**What to do:** Below are some records. Output the lines from the first one through the line that holds "Click the 住宿费 pie slice", exactly as written, with no pictures.

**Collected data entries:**
• • • •
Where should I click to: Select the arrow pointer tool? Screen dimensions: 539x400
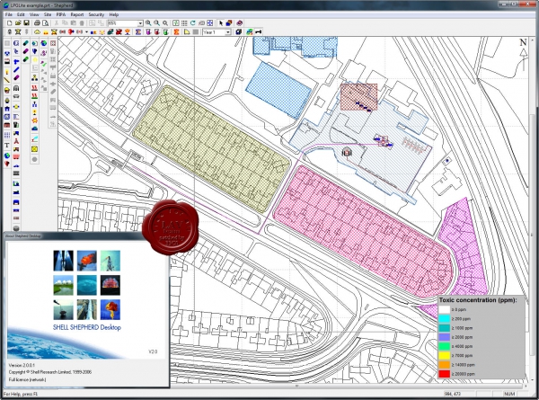[221, 23]
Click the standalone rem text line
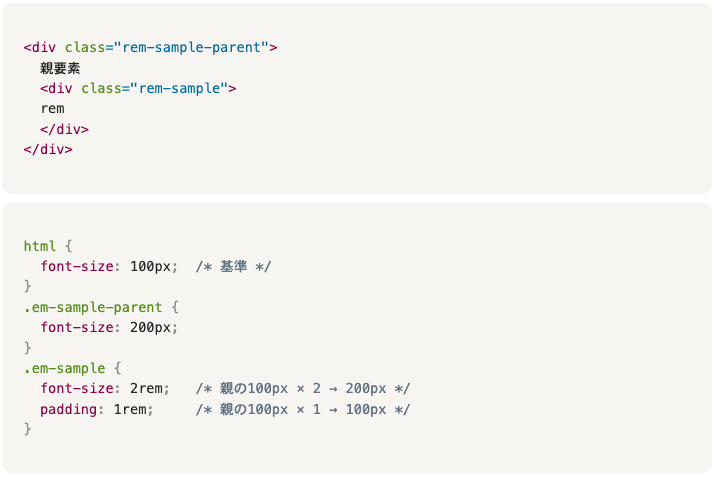Screen dimensions: 718x479 [x=52, y=108]
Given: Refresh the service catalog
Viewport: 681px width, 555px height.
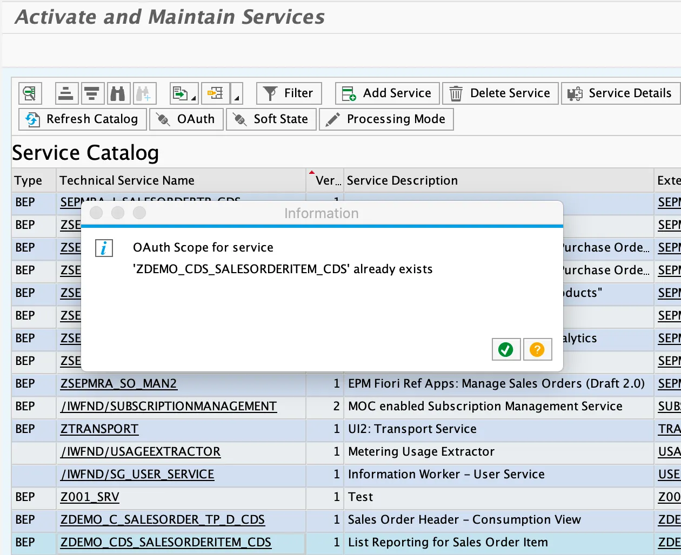Looking at the screenshot, I should (x=82, y=119).
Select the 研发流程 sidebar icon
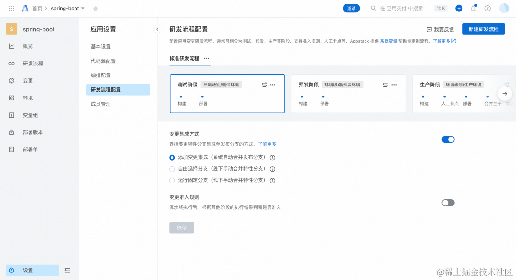Image resolution: width=516 pixels, height=280 pixels. click(11, 63)
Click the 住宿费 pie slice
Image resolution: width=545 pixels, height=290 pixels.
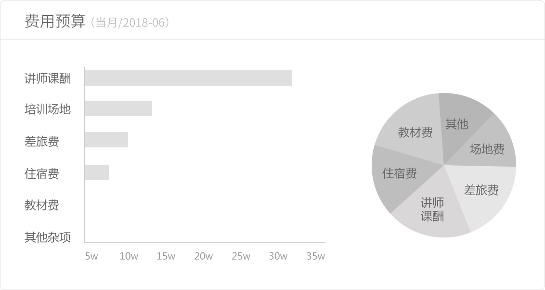coord(400,173)
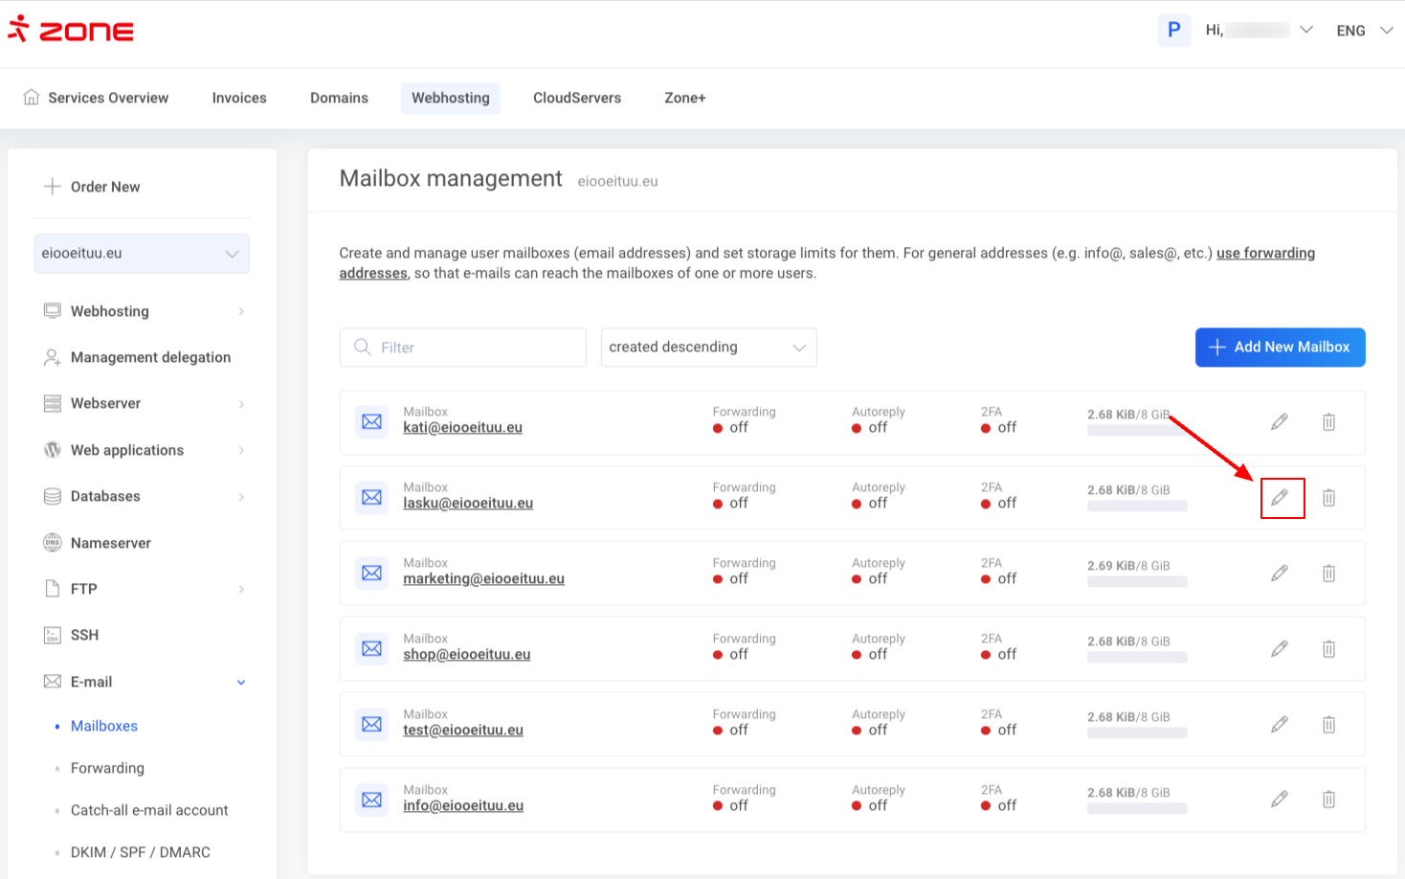The image size is (1405, 879).
Task: Open the use forwarding addresses link
Action: click(x=1264, y=254)
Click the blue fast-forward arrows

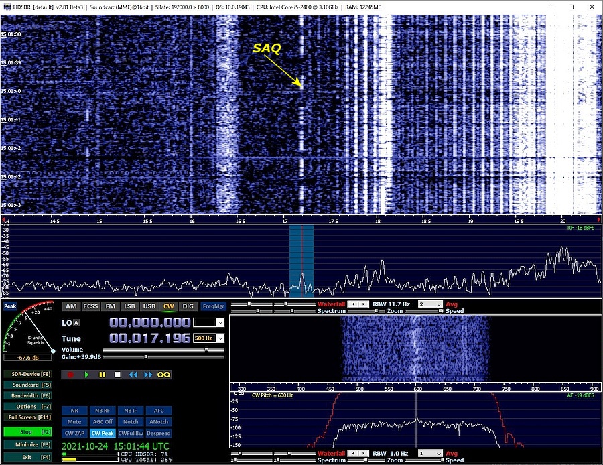(x=148, y=375)
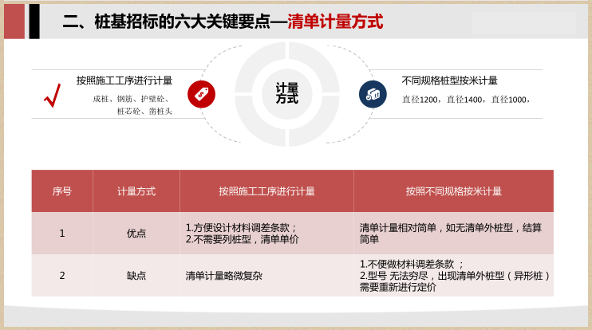Click the red block at top-left corner
The width and height of the screenshot is (592, 330).
click(x=14, y=21)

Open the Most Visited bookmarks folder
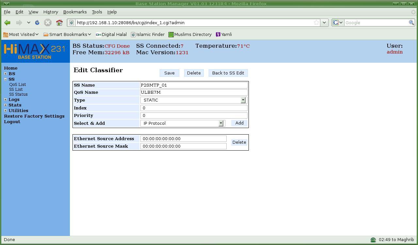point(21,34)
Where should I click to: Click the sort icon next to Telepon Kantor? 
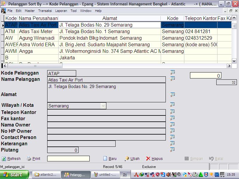(x=172, y=112)
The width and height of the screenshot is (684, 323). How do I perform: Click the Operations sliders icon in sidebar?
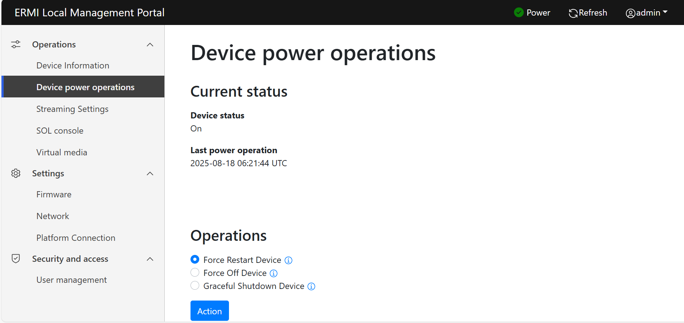tap(16, 45)
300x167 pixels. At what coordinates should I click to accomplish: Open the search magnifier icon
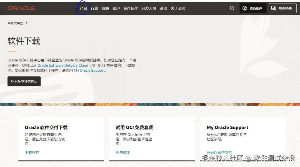point(232,8)
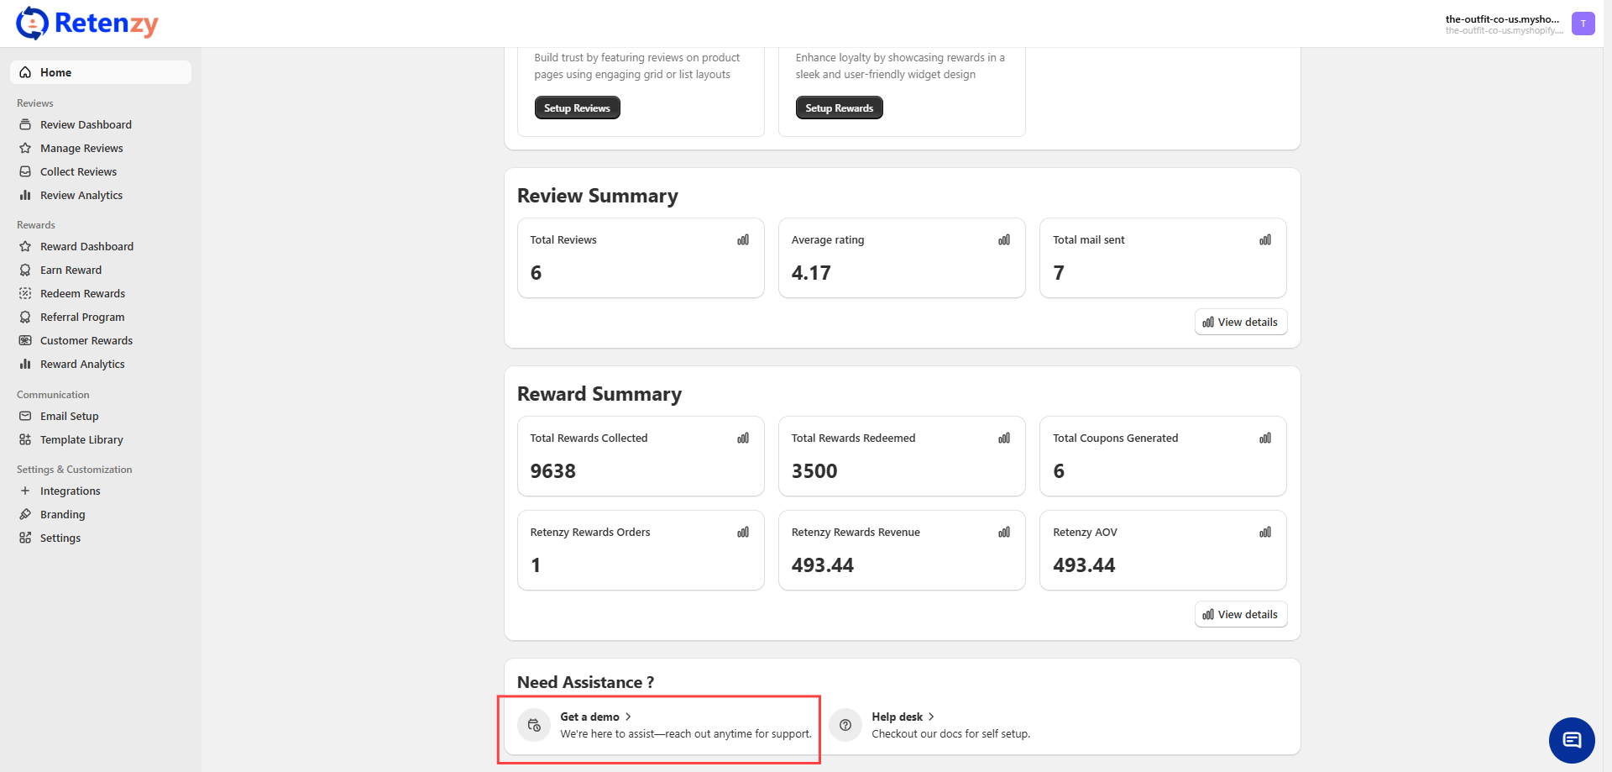Open the store account dropdown

pos(1503,24)
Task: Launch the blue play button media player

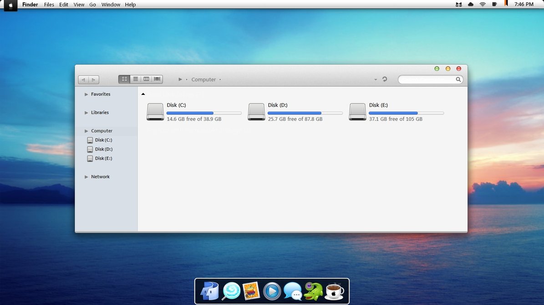Action: [x=272, y=291]
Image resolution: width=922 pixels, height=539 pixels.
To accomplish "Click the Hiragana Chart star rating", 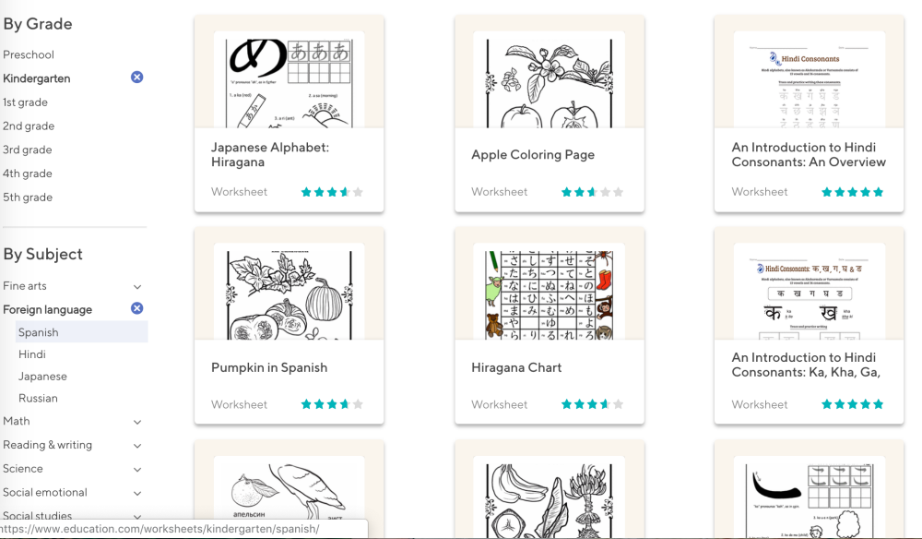I will coord(593,404).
• • • •
**Task response:**
Where should I click to: Select the arrow pointer tool? Screen dimensions: 539x400
[221, 23]
Click the standalone rem text line
Screen dimensions: 718x479 [x=52, y=108]
Given: Refresh the service catalog
Viewport: 681px width, 555px height.
Looking at the screenshot, I should (x=82, y=119).
Select the 研发流程 sidebar icon
Image resolution: width=516 pixels, height=280 pixels. click(11, 63)
Click the 住宿费 pie slice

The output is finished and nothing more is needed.